Les patterns sont vraiment bien trouvés. L’un d’eux voit le joueur poursuivi par des sortes de longues chenilles qui sont une nouvelle sorte de projectiles. Très embêtantes au début, elles deviennent très simples et agréables à éviter lorsqu’on a le coup de main, la particularité intéressante est de pouvoir les éviter en s’aidant des sons qu’ils émettent une fois tirés. L’avant-dernier pattern (à gauche) est aussi beau qu’il est difficile, basiquement Shinki condamne presque toutes les parties de l’écran en tirant une vingtaine de lignes de projectiles qui ondulent gracieusement. Le joueur est confiné en bas de l’écran dans un espace minuscule qui varie de taille au gré de l’ondulation des lignes. Pendant ce temps Shinki tire de gros projectiles sur le joueur qui doit se démener pour les éviter. Le pattern possède deux autres phases, une où des lasers se rajoutent réduisant encore l’espace de manœuvre du joueur puis une autre où la cadence de tir des gros projectiles s’accélère, autant dire qu’il y a de quoi s’arracher les cheveux. À noter que ce pattern se retrouve également à la fin de Touhou 12 comme clin d’œil. Le dernier pattern est un pattern d’endurance où le joueur doit suivre un labyrinthe créé par Shinki, agréable mais plutôt simple en comparaison.

Je termine sur le niveau d’Extra qui a la particularité de se dérouler dans un monde similaire à celui d’Alice au pays des merveilles, on y affronte une nouvelle fois Alice qui, armé du Grimoire of Alice lui permettant d’utiliser la magie ultime, peut maintenant prendre sa revanche pour la défaite essuyée plus tôt.

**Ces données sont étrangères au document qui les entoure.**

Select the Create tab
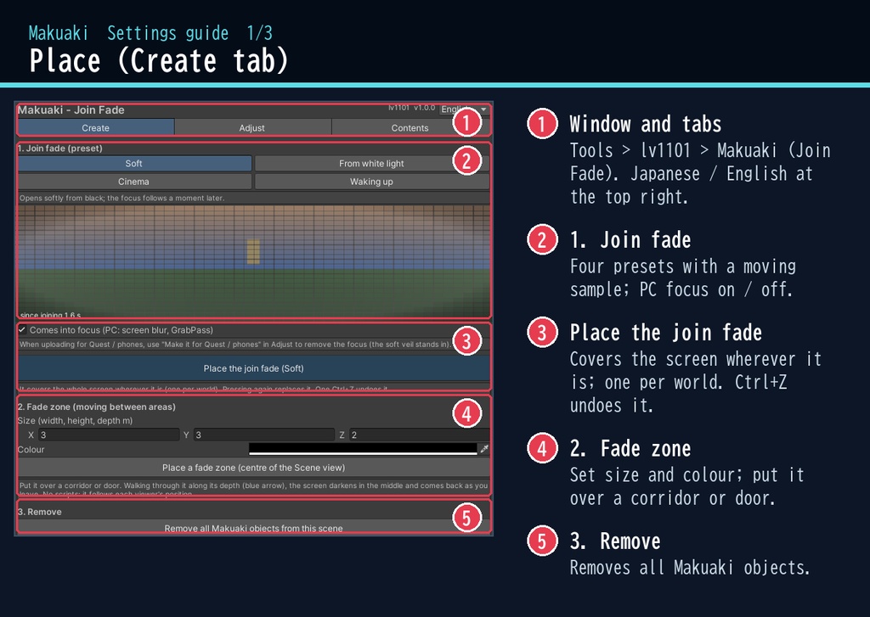Viewport: 870px width, 617px height. coord(95,127)
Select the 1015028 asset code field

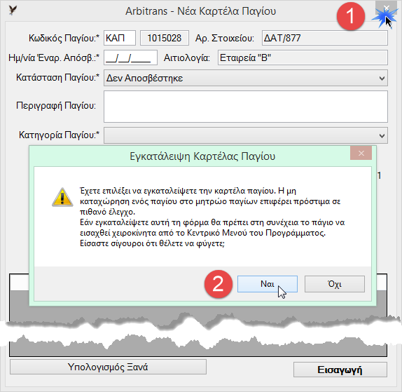(x=165, y=38)
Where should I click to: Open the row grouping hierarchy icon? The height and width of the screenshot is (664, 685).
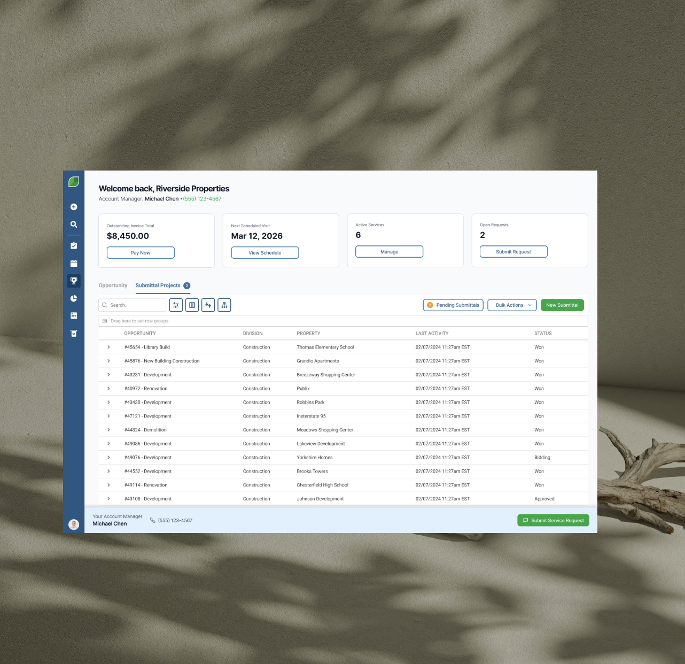pos(224,305)
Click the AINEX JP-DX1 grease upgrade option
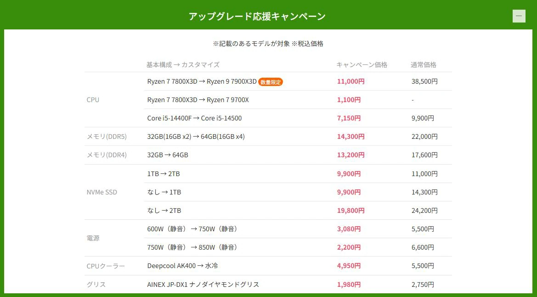 tap(203, 284)
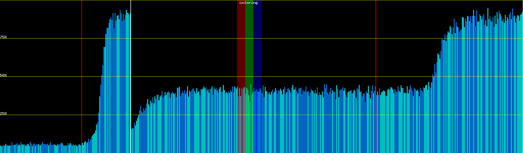Click the histogram bars inside the green band
Screen dimensions: 523x153
[249, 122]
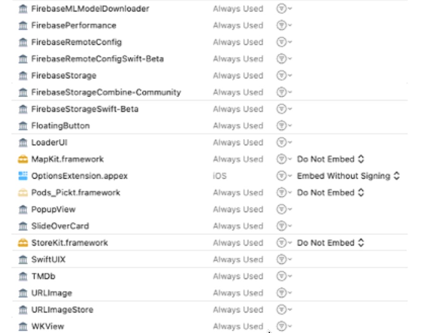The width and height of the screenshot is (439, 333).
Task: Change StoreKit.framework Do Not Embed option
Action: pos(330,243)
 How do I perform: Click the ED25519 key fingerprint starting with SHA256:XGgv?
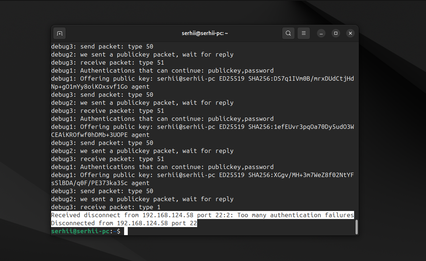[302, 175]
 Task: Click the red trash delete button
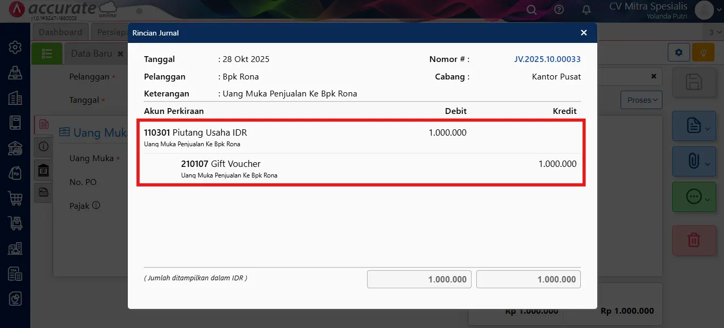[694, 240]
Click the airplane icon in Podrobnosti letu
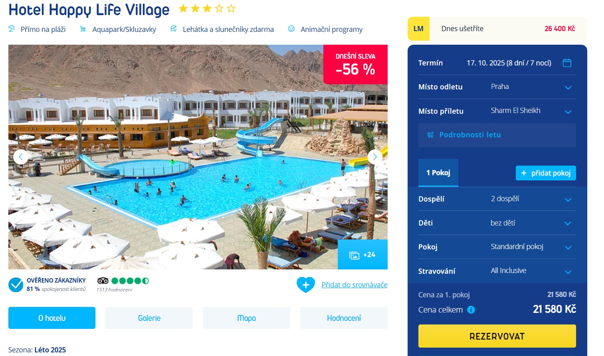 [x=430, y=135]
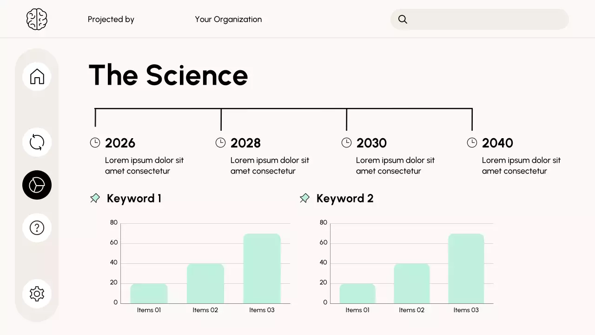Image resolution: width=595 pixels, height=335 pixels.
Task: Click the pushpin icon beside Keyword 1
Action: [95, 198]
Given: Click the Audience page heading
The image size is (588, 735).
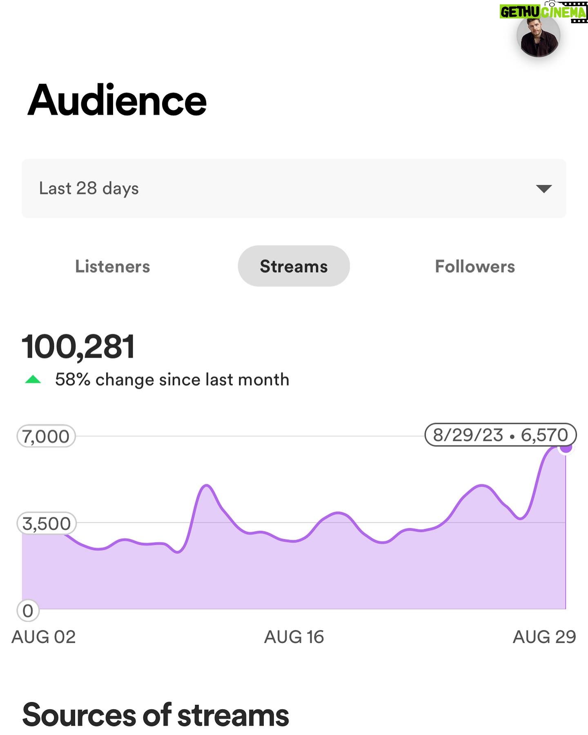Looking at the screenshot, I should 117,100.
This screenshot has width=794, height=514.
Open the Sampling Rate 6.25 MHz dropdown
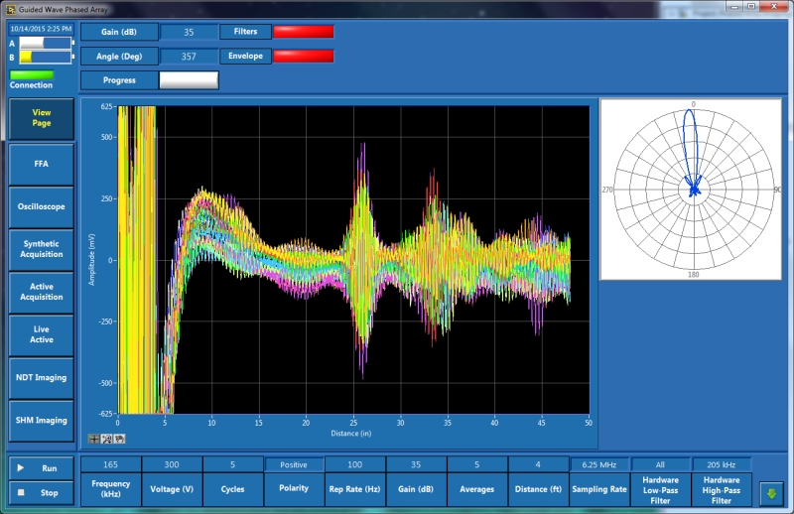598,464
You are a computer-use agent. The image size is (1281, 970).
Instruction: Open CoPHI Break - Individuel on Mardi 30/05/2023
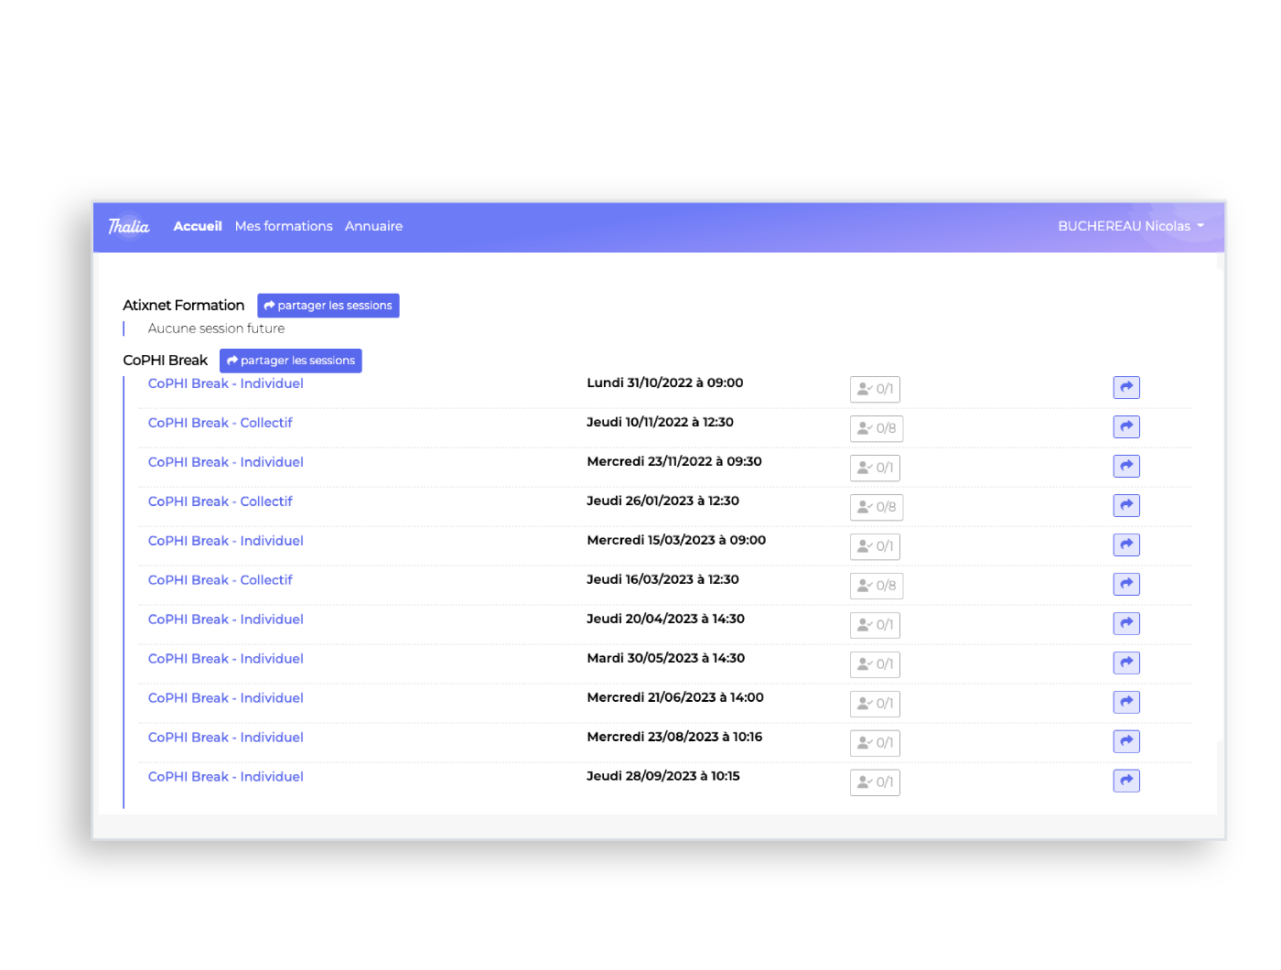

Le combat est aussi bien sinon mieux que l’affrontement final. Les patterns sont géniaux, le sublime background est un pentacle avec animations 3D qui changent de couleur au gré du combat et la musique The Grimoire of Alice est juste un des meilleurs thèmes d’Extra de toute la série.
A noter que l’Extra s’achève par une petite fin différente pour chaque personnage (seul Touhou à faire ça) suivi d’un générique de fin comportant le nom et le titre de tous les personnages de la saga PC-98, on sent que c’est la fin de cette dernière.


Un petit fanart bien classe pour finir

La série se termine en beauté sur PC-98. Mystic Square est l’épisode le plus abouti du support, la technique y est maîtrisée, la réalisation fait qu’on en prend souvent plein les yeux et renvoie les niveaux peu inspirés de Lotus Land Story très loin, le level design se renouvelle sans cesse et compte des patterns très originaux, les musiques sont dans l’ensemble de très bonne facture, la difficulté a été revue à la hausse, le jeu se rapproche des danmaku qui vont suivre avec un plus grand nombre de projectiles à l’écran, le système de scoring est très intéressant même s’il ne sert plus à rien pour la survie, enfin, la mythologie et les personnages du jeu sont passionnants si on prend du temps pour s’y intéresser.
Mystic Square fait partie des meilleurs Touhou, il devrait être un classique de la série comme le sont les épisodes 6, 7, 8 et 11.